Agile Data Engineering at Miro

This is how we do it: at Miro we leverage Agile concepts to drive data engineering projects. We get improved predictability, and a smoother validation process with our stakeholders.

Ronald Ángel
Miro Engineering

--

Introduction

Miro is in hypergrowth. More people use more data to inform more decisions, and they ask for more new features and functionality. The Data Engineering team is growing, too, and we're modernizing the Data Platform. As Data Engineering, we constantly look for the sweet spot between running the shop efficiently, and adding new capabilities. For this reason, it has become crucial for us to deliver based on priorities, and to iterate fast.

We're taking you through our journey: from identifying our problems, to achieving better results. We're closing with some takeaways about the rewards we received as a result of applying Agile software delivery practices.

Data Engineering

Data Engineering builds and optimizes the data flow of an organization via data pipelines. What we do ranges from adding new integrations with external systems to creating a data lake from scratch. Tasks vary a lot in size and complexity, which makes it hard to plan and set expectations for delivery. This causes frustration:

  • Conflicts with other teams’ priorities can block us.
  • Some requirements are unclear, which slows things down.
  • Very large tasks take a long time to deliver, which diminishes their value.

As a growing team, it felt natural to us to have a conversation about how we wanted to work to ensure we deliver what's needed. During the process, we identified some useful pointers that we thought might be helpful to other people, too.

1. Understand that data is different (#Empathy)

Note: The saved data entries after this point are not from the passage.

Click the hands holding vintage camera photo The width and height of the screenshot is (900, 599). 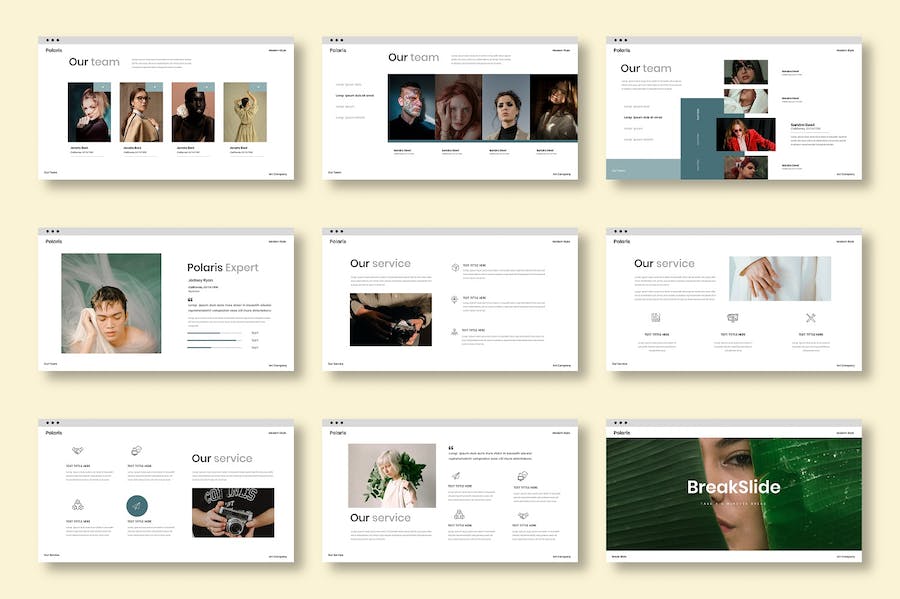tap(233, 512)
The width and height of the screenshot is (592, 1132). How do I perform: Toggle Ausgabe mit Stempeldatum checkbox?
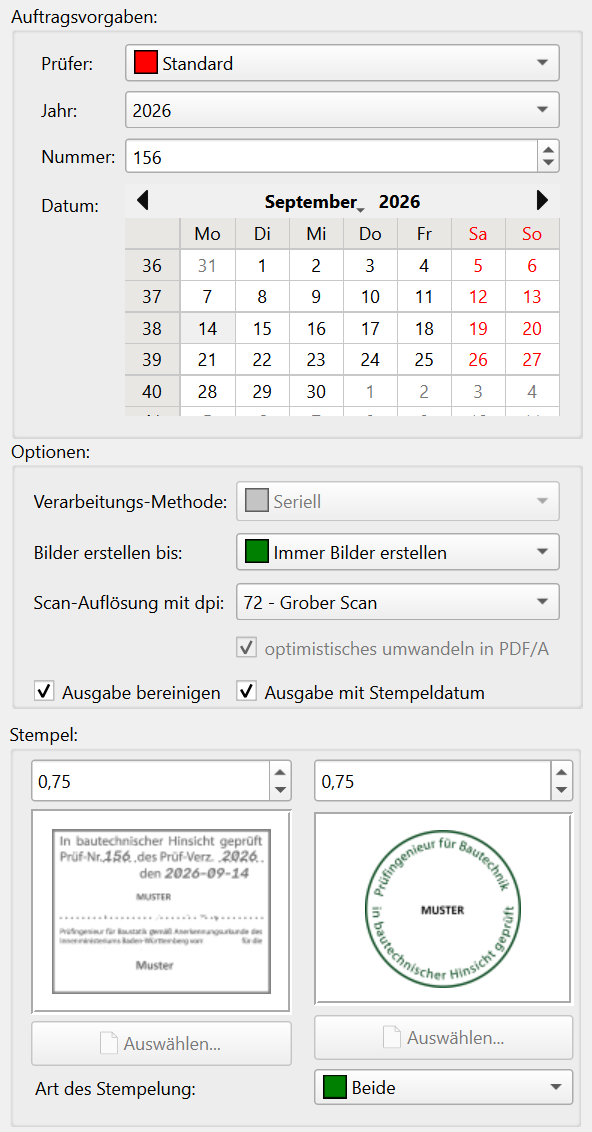tap(248, 692)
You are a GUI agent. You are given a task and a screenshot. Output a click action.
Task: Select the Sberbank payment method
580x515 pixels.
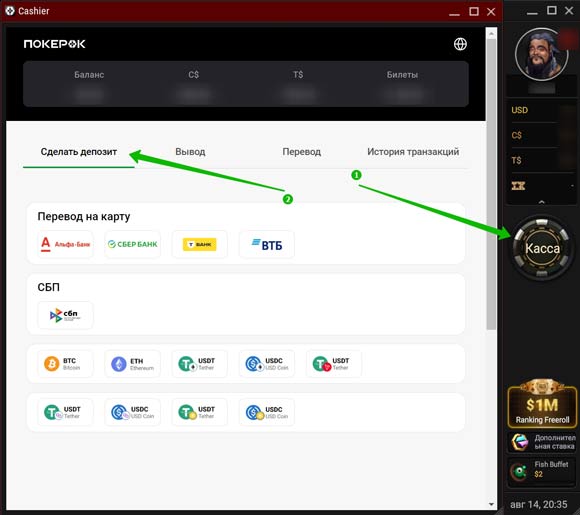pos(132,244)
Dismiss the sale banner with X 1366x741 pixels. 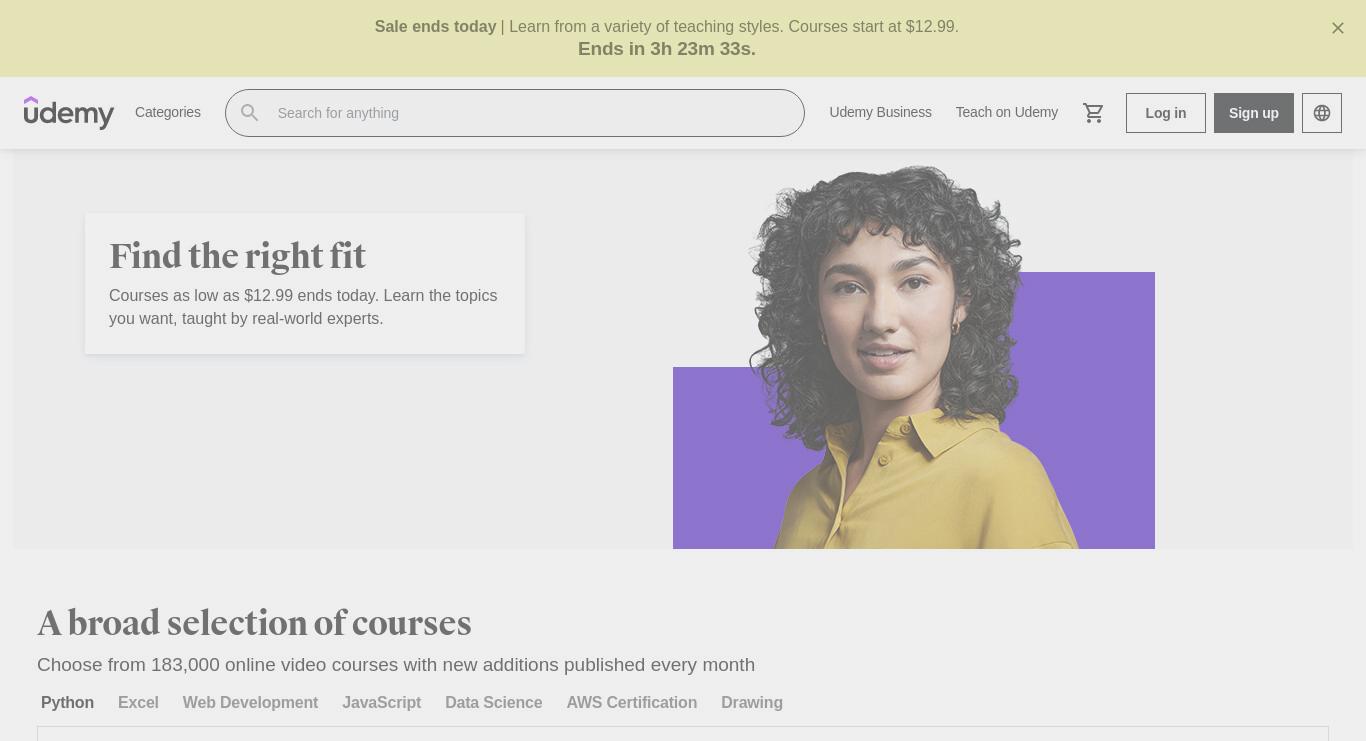click(1338, 28)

Data Engineering can be done iteratively; delivering incremental value to your stakeholders and getting feedback is crucial. It may sound like a standard Agile approach, but there’s this thing called “the data” that brings its own peculiarities and challenges, such as:

  • You don’t have access to it.
  • You don’t have a clear idea upfront of how it will perform on the existing infrastructure (data skew anyone?).
  • You don’t have a way to measure its quality for the intended use case.
  • You don’t have a clear idea of what compliance requirements should be applied.

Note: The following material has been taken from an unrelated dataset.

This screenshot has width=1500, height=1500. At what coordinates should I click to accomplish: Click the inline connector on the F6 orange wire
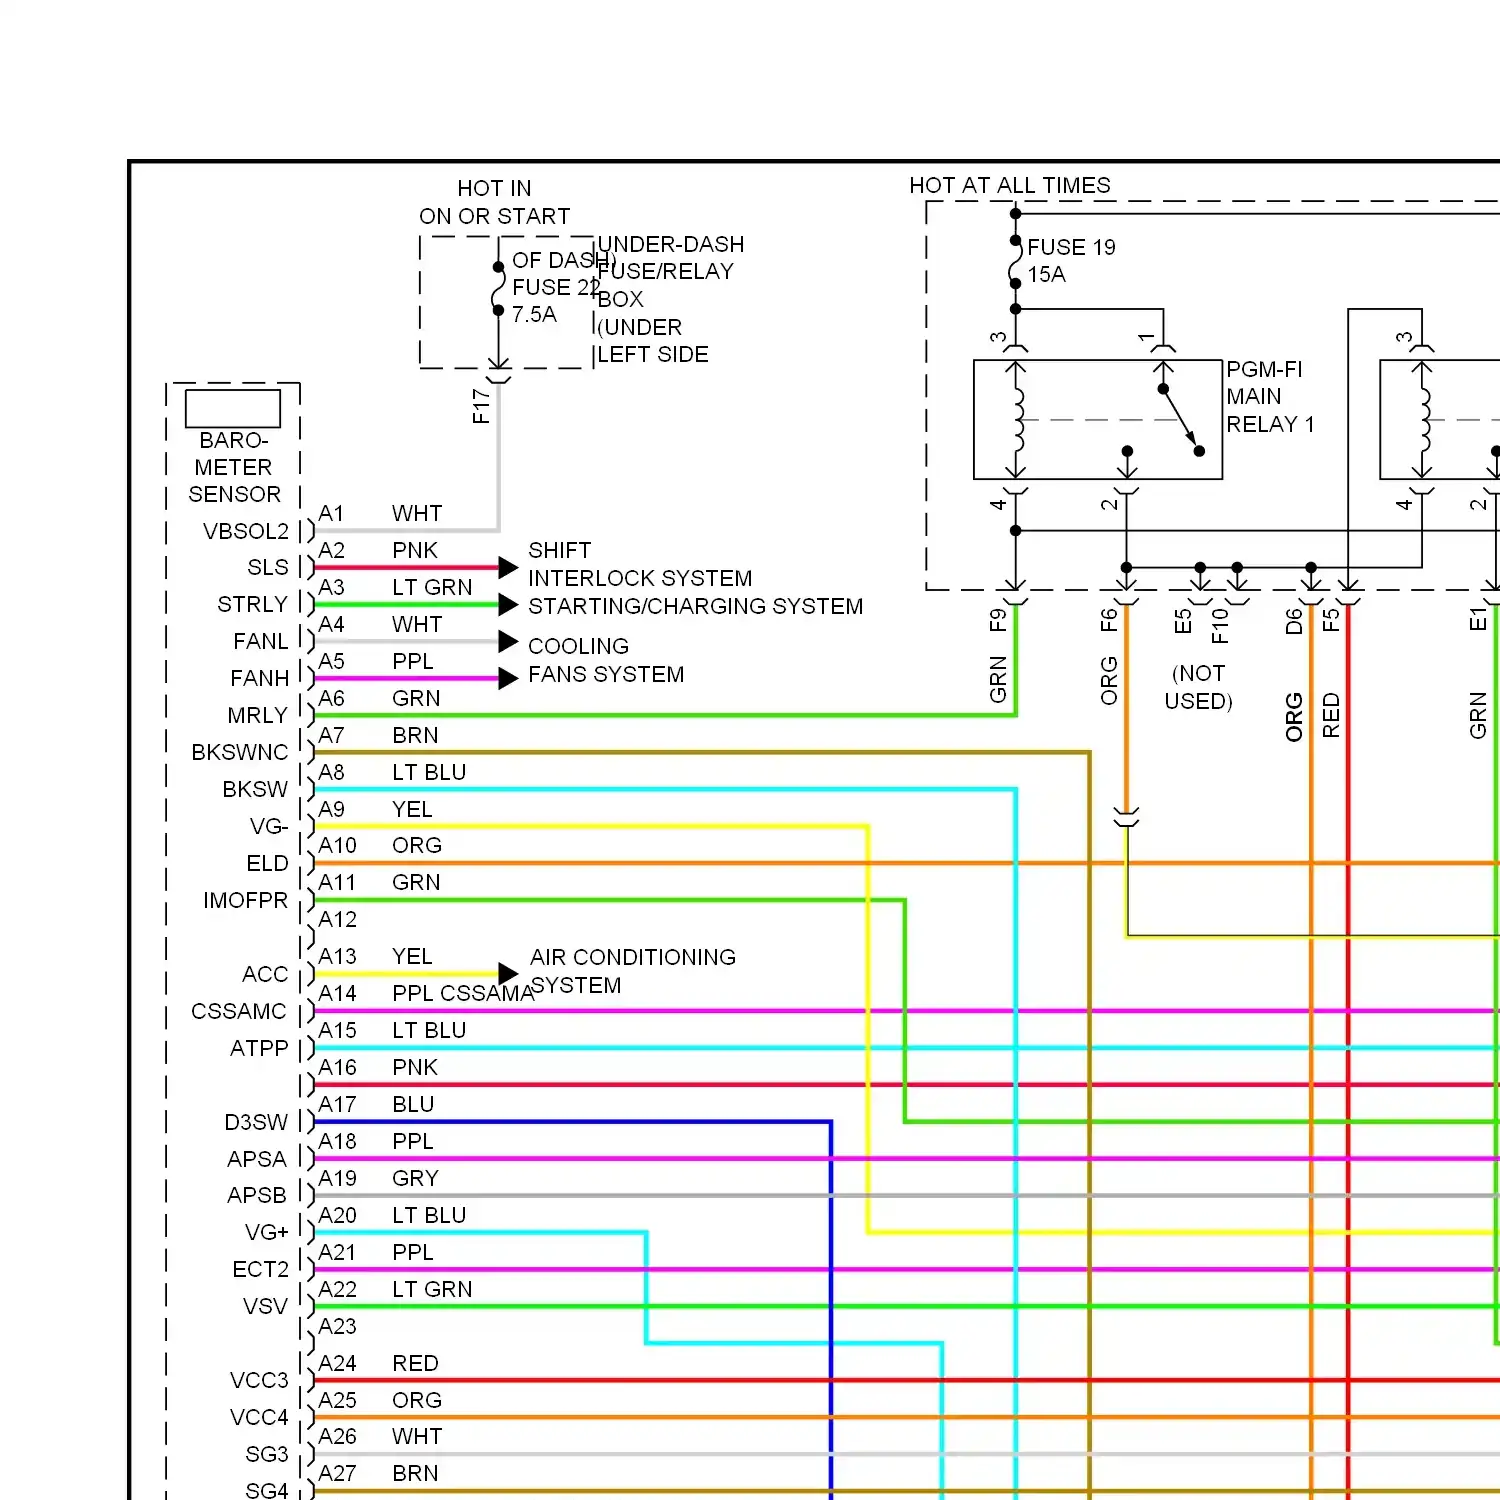[x=1126, y=819]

These might look like obvious points, but not being explicit about them will cause time waste and delays. We prioritize understanding our data and limitations to focus on the ultimate goal of creating valuable tools for our stakeholders.

2. You need a plan (#Collaboration)

Any Agile methodology requires planning. It’s much better to find issues at the planning stage, than during development. Data Engineering has a long-term roadmap defined at a high level that is aligned with the company’s OKRs. Then, when we plan specific stories, we collectively define the scope of work and set expectations on delivery, trying to always keep iterations short. Whether you are using Scrum or Kanban, regular iterative delivery is crucial. We all know that software estimation is an unsolved problem; iterating faster can save time and money.

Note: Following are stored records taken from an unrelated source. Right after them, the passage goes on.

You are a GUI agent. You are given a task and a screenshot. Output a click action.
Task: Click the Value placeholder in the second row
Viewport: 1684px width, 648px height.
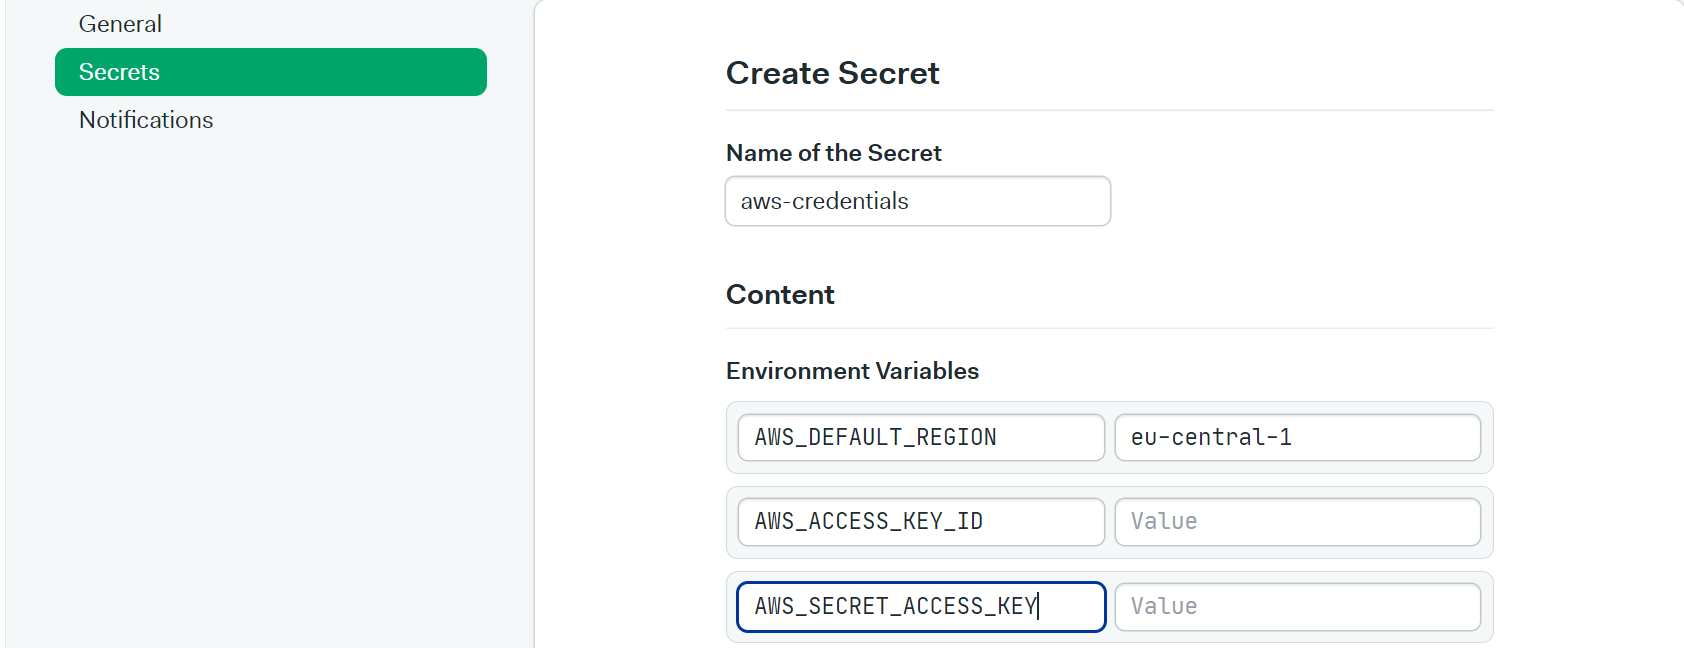point(1164,521)
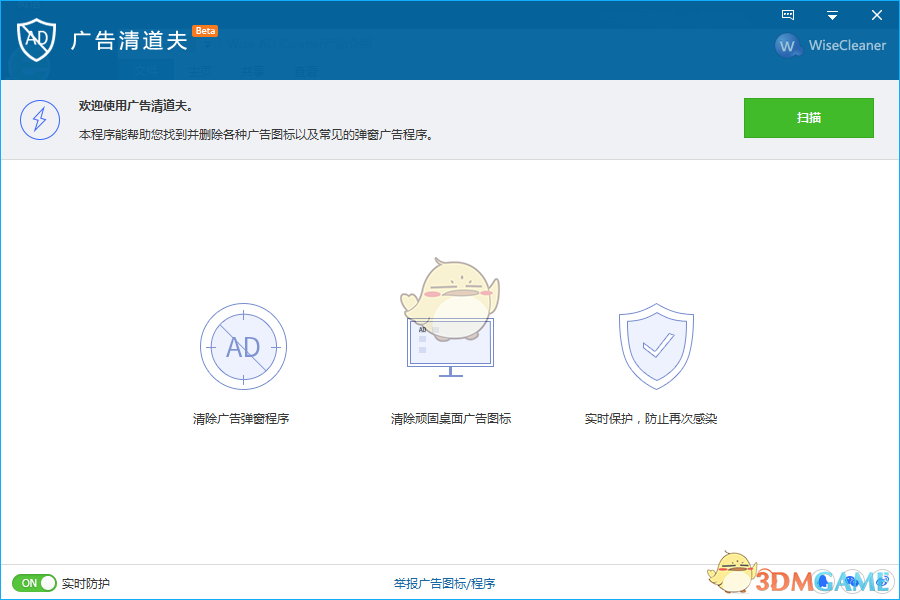The image size is (900, 600).
Task: Click the shield with checkmark protection icon
Action: 656,345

After defining what to work on, you should be able to better identify possible blockers. Sometimes, it’s easy to identify and address blockers; for example, you need DevOps support to make an infrastructure change. However, not all blockers are so easy to solve. For example, a task may require the team to identify and understand the most appropriate solution. Handle blockers like you handle software delivery: define the scope, draw a clear definition of done, and deliver incrementally. Understanding your blockers first enables a more confident delivery process.

3. Reduce time to feedback (#Iteration)

It’s tempting to supersize your Data Engineering delivery and follow a more Waterfall-like approach. Reducing time to feedback means that you prioritize learning if you are doing it right, and if you can do it faster. Data Engineering work can be delivered and validated iteratively. To do this, the whole team has to understand what work needs to be done, and what it means for it to be done. There are many approaches to assess this; for example, story kick-offs and having a definition of done.

Therefore, together with the stakeholders, for each task, we define the scope of work, and the approach to iterate and validate the outcome often and incrementally.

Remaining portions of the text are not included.